Postoperative delirium is a serious complication that disproportionately affects elderly patients undergoing surgery for abdominal malignant tumors, including stomach, colon, liver, gallbladder, and pancreas cancers. This condition challenges patient care and leads to adverse outcomes, such as prolonged hospital stays and increased mortality. Our study focused on developing predictive models using advanced techniques like the synthetic minority oversampling technique (SMOTE) to identify patients at risk, aiming to fill a critical gap in this domain.

Research motivation

There is an urgent need for an accurate predictive model for postoperative delirium in elderly patients after abdominal malignant tumor surgeries. With the high incidence and impact of delirium on this demographic, particularly in prognosis and healthcare burden, an effective predictive tool is paramount. This study enhances early detection and intervention, contributing significantly to geriatric oncology and postoperative care knowledge.

Research objectives

Our primary goal was to create a robust predictive model for postoperative delirium in elderly patients undergoing abdominal malignant tumor surgery. We aimed to identify and validate significant risk factors and assess the model’s accuracy and efficacy. A novel aspect of our research was applying SMOTE to enhance predictive accuracy in imbalanced data sets, offering a validated model for early identification and management of postoperative delirium, and demonstrating SMOTE’s potential in medical research.

Research methods

The study involved a retrospective analysis of 611 elderly patients who underwent surgery for abdominal malignant tumors from September 2020 to October 2022. We used multivariate logistic regression to identify risk factors for postoperative delirium, incorporating SMOTE to address data imbalance. Our validation process ensured the model’s accuracy and reliability.

Research results

We analyzed various risk factors for postoperative delirium in our patient cohort.

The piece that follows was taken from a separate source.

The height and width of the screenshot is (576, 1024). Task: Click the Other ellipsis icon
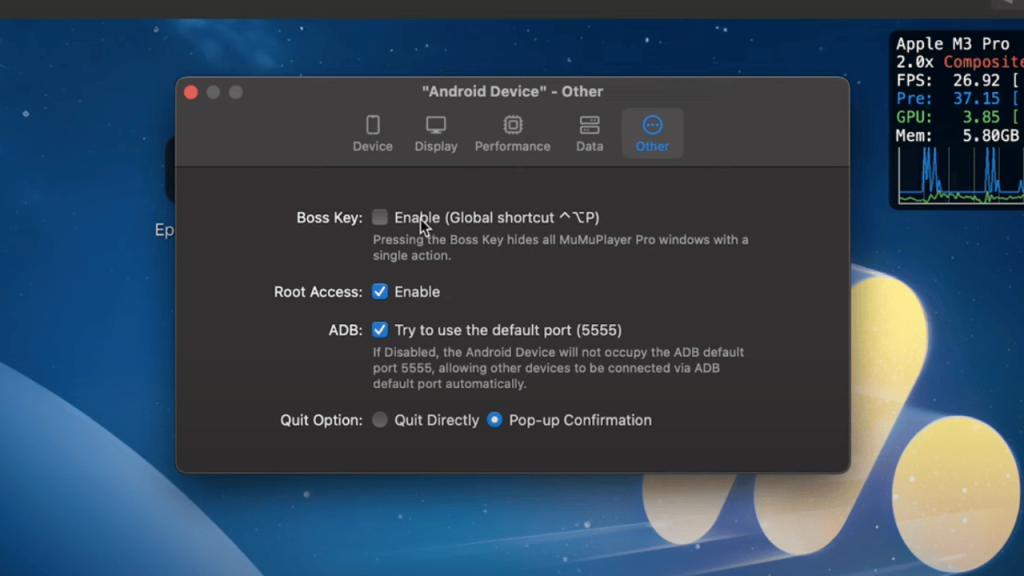pos(652,125)
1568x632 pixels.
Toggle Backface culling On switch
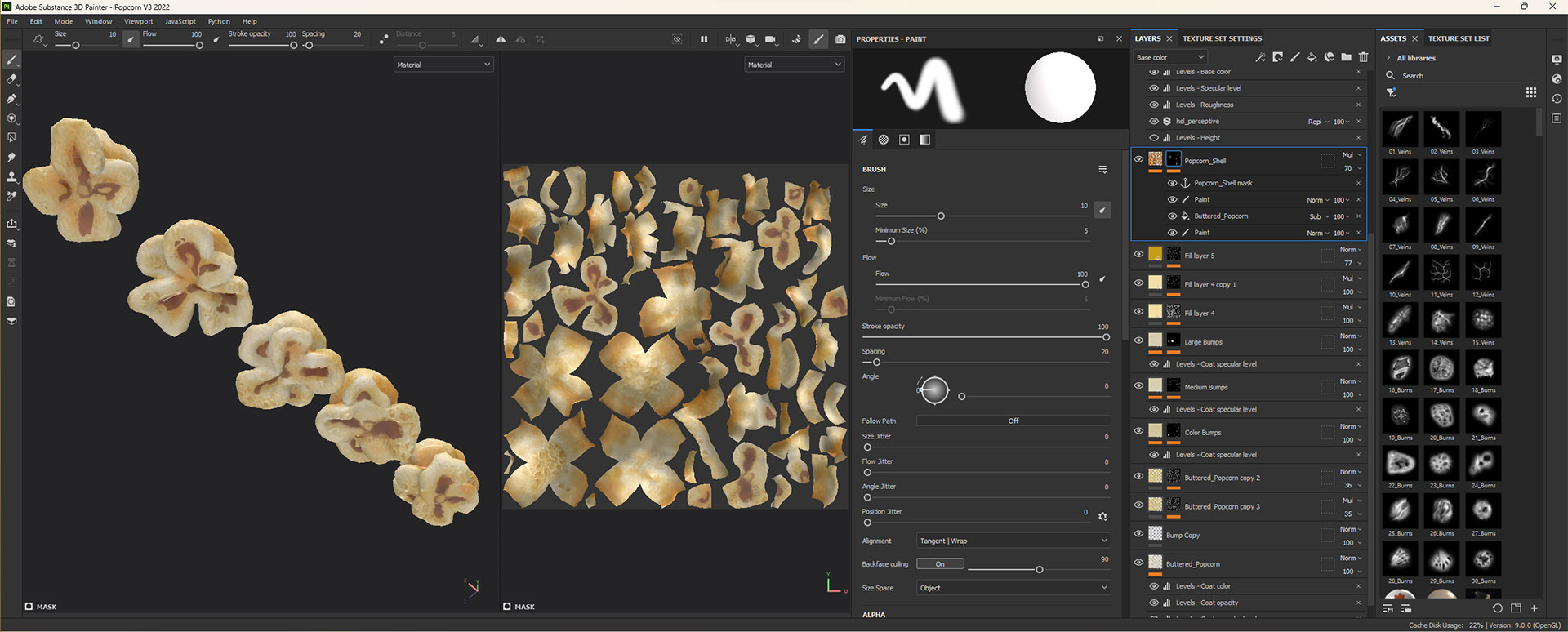pos(940,564)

Factors like the Charlson comorbidity index, anesthesia grade, cerebrovascular disease history, surgical duration, perioperative blood transfusion, and postoperative pain score were significant. Our SMOTE-enhanced predictive model showed superior accuracy over traditional methods, indicating a potential leap in clinical management of postoperative delirium.

Research conclusions

Our study introduces a novel, SMOTE-augmented predictive model for postoperative delirium in elderly patients undergoing abdominal malignant tumor surgery. This model addresses dataset imbalances common in medical research, improving predictive accuracy and offering methodological advancements in medical analytics. It holds promise for early intervention and improved patient care.

Research perspectives

Future research should focus on the prospective validation of this model and its integration into clinical practice. Enhancing predictive accuracy and generalizability is key. Investigations should include larger, more diverse patient cohorts and additional predictive factors to broaden the model’s clinical applicability.